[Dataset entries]
# # #
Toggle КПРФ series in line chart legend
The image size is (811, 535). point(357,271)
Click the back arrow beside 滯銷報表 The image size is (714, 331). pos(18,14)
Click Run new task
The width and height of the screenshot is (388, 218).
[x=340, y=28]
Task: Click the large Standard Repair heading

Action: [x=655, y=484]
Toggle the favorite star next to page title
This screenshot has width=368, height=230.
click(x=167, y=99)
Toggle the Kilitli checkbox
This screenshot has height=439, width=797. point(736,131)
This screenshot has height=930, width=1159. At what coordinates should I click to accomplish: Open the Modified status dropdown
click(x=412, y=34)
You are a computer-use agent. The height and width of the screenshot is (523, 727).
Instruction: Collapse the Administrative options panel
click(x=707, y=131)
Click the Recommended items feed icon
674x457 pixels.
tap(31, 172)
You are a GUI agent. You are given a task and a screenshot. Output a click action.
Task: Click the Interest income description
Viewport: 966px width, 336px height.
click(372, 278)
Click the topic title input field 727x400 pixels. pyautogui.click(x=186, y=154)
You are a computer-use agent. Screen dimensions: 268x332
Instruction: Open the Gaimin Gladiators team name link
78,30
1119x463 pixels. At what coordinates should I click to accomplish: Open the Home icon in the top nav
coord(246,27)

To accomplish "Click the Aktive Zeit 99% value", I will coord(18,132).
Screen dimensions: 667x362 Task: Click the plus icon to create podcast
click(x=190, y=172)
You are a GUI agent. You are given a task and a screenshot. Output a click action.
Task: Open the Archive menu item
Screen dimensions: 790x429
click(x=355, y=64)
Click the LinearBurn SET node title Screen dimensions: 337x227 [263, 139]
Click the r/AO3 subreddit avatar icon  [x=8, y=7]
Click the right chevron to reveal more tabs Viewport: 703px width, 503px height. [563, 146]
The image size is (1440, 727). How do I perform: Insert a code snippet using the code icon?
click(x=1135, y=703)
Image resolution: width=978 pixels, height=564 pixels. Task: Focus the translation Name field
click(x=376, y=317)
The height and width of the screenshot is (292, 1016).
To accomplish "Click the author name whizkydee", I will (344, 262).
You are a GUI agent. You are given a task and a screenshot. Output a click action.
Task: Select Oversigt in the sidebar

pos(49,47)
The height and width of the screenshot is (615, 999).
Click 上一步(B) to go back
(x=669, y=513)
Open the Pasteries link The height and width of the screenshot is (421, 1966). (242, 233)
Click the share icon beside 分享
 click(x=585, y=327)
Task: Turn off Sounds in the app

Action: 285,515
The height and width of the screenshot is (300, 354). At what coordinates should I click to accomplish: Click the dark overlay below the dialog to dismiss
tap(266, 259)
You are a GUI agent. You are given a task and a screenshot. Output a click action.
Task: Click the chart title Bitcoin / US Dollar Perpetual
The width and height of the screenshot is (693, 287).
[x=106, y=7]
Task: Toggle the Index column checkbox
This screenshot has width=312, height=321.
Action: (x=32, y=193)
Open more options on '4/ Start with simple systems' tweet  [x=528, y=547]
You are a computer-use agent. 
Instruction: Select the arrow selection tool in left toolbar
# # #
Required work
Return all the lines shown above, word for word.

Output of the task
Toggle КПРФ series in line chart legend
The image size is (811, 535). point(357,271)
Click the back arrow beside 滯銷報表 The image size is (714, 331). pos(18,14)
Click Run new task
The width and height of the screenshot is (388, 218).
[x=340, y=28]
Task: Click the large Standard Repair heading

Action: [x=655, y=484]
Toggle the favorite star next to page title
This screenshot has width=368, height=230.
click(x=167, y=99)
Toggle the Kilitli checkbox
This screenshot has height=439, width=797. point(736,131)
This screenshot has height=930, width=1159. At what coordinates should I click to accomplish: Open the Modified status dropdown
click(x=412, y=34)
You are a computer-use agent. The height and width of the screenshot is (523, 727).
Instruction: Collapse the Administrative options panel
click(x=707, y=131)
Click the Recommended items feed icon
674x457 pixels.
tap(31, 172)
You are a GUI agent. You are given a task and a screenshot. Output a click action.
Task: Click the Interest income description
Viewport: 966px width, 336px height.
click(372, 278)
Click the topic title input field 727x400 pixels. pyautogui.click(x=186, y=154)
You are a computer-use agent. Screen dimensions: 268x332
Instruction: Open the Gaimin Gladiators team name link
78,30
1119x463 pixels. At what coordinates should I click to accomplish: Open the Home icon in the top nav
coord(246,27)

To accomplish "Click the Aktive Zeit 99% value", I will coord(18,132).
Screen dimensions: 667x362 Task: Click the plus icon to create podcast
click(x=190, y=172)
You are a GUI agent. You are given a task and a screenshot. Output a click action.
Task: Open the Archive menu item
Screen dimensions: 790x429
click(x=355, y=64)
Click the LinearBurn SET node title Screen dimensions: 337x227 [263, 139]
Click the r/AO3 subreddit avatar icon  [x=8, y=7]
Click the right chevron to reveal more tabs Viewport: 703px width, 503px height. [563, 146]
The image size is (1440, 727). How do I perform: Insert a code snippet using the code icon?
click(x=1135, y=703)
Image resolution: width=978 pixels, height=564 pixels. Task: Focus the translation Name field
click(x=376, y=317)
The height and width of the screenshot is (292, 1016).
To accomplish "Click the author name whizkydee", I will (344, 262).
You are a GUI agent. You are given a task and a screenshot. Output a click action.
Task: Select Oversigt in the sidebar

pos(49,47)
The height and width of the screenshot is (615, 999).
Click 上一步(B) to go back
(x=669, y=513)
Open the Pasteries link The height and width of the screenshot is (421, 1966). (242, 233)
Click the share icon beside 分享
 click(x=585, y=327)
Task: Turn off Sounds in the app

Action: 285,515
The height and width of the screenshot is (300, 354). At what coordinates should I click to accomplish: Click the dark overlay below the dialog to dismiss
tap(266, 259)
You are a GUI agent. You are given a task and a screenshot. Output a click action.
Task: Click the chart title Bitcoin / US Dollar Perpetual
The width and height of the screenshot is (693, 287).
[x=106, y=7]
Task: Toggle the Index column checkbox
This screenshot has width=312, height=321.
Action: (x=32, y=193)
Open more options on '4/ Start with simple systems' tweet  [x=528, y=547]
You are a computer-use agent. 
Instruction: Select the arrow selection tool in left toolbar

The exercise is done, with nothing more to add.